Sujet : Re: Python (was Re: I did not inhale)
De : ldo (at) *nospam* nz.invalid (Lawrence D'Oliveiro)
Groupes : comp.unix.programmer comp.lang.misc comp.editorsDate : 29. Aug 2024, 02:22:18
Autres entêtes
Organisation : A noiseless patient Spider
Message-ID : <vaoig9$3m9tm$3@dont-email.me>
References : 1 2 3 4 5 6 7 8 9 10 11 12 13 14 15 16 17 18 19 20 21 22 23 24 25 26 27
User-Agent : Pan/0.160 (Toresk; )
On Thu, 29 Aug 2024 02:29:55 +0200, Janis Papanagnou wrote:
If there's only
primitive editing commands available (i.e. selection by mouse, or long
clumsy keyboard sequences) it may be irrelevant whether you indent code
in a Python or in a "C" program. If you're using editors like Vi that
block selection can be done with '%' and the indent with '>%' and the
reverse indent with '<%' (without the quotes); but that works only if
you have the syntactical elements (the braces, parenthesis, brackets) as
definition of the program block.
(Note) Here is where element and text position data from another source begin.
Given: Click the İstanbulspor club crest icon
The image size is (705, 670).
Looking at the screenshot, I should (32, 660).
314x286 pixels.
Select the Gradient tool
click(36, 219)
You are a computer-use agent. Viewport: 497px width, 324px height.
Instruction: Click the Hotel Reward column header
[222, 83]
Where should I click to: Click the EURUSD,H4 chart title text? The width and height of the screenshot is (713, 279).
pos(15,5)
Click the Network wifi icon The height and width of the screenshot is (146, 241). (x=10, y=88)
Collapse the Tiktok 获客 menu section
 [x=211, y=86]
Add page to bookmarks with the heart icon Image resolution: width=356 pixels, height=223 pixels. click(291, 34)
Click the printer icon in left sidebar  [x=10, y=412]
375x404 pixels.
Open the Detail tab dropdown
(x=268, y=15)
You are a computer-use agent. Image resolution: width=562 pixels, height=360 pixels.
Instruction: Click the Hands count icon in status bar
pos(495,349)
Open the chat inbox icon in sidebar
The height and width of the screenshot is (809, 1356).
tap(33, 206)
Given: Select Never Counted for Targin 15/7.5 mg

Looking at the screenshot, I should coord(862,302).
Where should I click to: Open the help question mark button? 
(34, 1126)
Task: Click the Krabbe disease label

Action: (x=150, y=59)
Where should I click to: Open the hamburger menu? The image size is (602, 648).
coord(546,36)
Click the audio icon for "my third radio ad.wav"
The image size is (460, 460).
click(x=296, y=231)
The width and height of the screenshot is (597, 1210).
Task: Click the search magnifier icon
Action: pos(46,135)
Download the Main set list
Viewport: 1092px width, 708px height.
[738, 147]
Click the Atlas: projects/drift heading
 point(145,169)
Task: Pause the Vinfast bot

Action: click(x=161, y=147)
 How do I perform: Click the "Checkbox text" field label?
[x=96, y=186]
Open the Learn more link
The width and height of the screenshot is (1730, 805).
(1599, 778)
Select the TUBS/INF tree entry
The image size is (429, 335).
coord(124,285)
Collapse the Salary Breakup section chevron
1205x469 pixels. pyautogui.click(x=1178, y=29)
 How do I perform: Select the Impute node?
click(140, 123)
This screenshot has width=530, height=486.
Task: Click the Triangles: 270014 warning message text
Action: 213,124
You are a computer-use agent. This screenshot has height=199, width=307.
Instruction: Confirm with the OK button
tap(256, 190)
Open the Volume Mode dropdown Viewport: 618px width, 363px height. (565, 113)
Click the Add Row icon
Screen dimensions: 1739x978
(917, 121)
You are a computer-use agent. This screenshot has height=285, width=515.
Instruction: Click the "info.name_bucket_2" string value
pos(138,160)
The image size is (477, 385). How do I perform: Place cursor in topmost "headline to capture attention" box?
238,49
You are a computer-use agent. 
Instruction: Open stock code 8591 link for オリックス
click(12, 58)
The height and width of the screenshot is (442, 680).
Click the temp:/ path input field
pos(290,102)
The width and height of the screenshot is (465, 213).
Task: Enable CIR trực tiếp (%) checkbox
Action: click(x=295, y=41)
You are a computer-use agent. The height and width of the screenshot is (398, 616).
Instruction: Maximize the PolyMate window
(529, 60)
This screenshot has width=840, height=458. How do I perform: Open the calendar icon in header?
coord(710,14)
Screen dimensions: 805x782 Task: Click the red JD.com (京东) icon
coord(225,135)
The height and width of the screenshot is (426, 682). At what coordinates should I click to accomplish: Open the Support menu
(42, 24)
That won't work for a block in a
language like Python where blocks are defined by layout (by the grade of
indentation); then you'd have to resort to the primitive editors'
selection features, mouse/menus or more laborious keyboard commands.
I have Emacs commands defined to jump quickly between lines with matching
indentation. That lets me easily select entire statement blocks in Python.